# 1. Data Frame Transformation #
Example from *Spark: Definitive Guide: Big Data processing Made Simple*, by Mate Zaharia and Bill Chambers - Chapter 2.
Create a Spark session using `pyspark.sql`, create a range of numbers in a DataFrame and then apply two transformations:
+ Count all the even numbers
+ Sort the numbers


In [1]:
from pyspark.sql import SparkSession

spark = SparkSession.\
        builder.\
        appName("pyspark-nb-1").\
        master("spark://spark-master:7077").\
        config("spark.executor.memory", "512m").\
        config("spark.eventLog.enabled", "true").\
        config("spark.eventLog.dir", "file:///opt/workspace/events").\
        getOrCreate()

24/02/12 15:23:27 WARN NativeCodeLoader: Unable to load native-hadoop library for your platform... using builtin-java classes where applicable
Using Spark's default log4j profile: org/apache/spark/log4j-defaults.properties
Setting default log level to "WARN".
To adjust logging level use sc.setLogLevel(newLevel). For SparkR, use setLogLevel(newLevel).

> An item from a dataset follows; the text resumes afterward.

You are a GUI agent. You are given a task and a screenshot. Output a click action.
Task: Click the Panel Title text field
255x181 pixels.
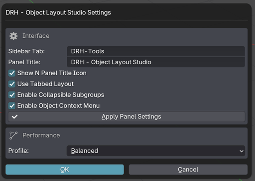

Generate a range of 1000 numbers

In [2]:
myrange = spark.range(1000).toDF("number")

  
Find all the even numbers - this is an example of a *Narrow Transformation* (no shuffle) as no data has to be moved between partitions - just a **filter** on a per-partition basis.  Spark uses "lazy evaluation" so nothing is executed at this point:

In [3]:
divisBy2 = myrange.where("number % 2 = 0")

  
Count all the items in the result-set "divisBy2"; this is an Example of a *Wide Transformation*.  There is an **aggregation** (reduce) that performs several counts on a per-partition basis and then a collect into a final result-set.

In [4]:
divisBy2.count()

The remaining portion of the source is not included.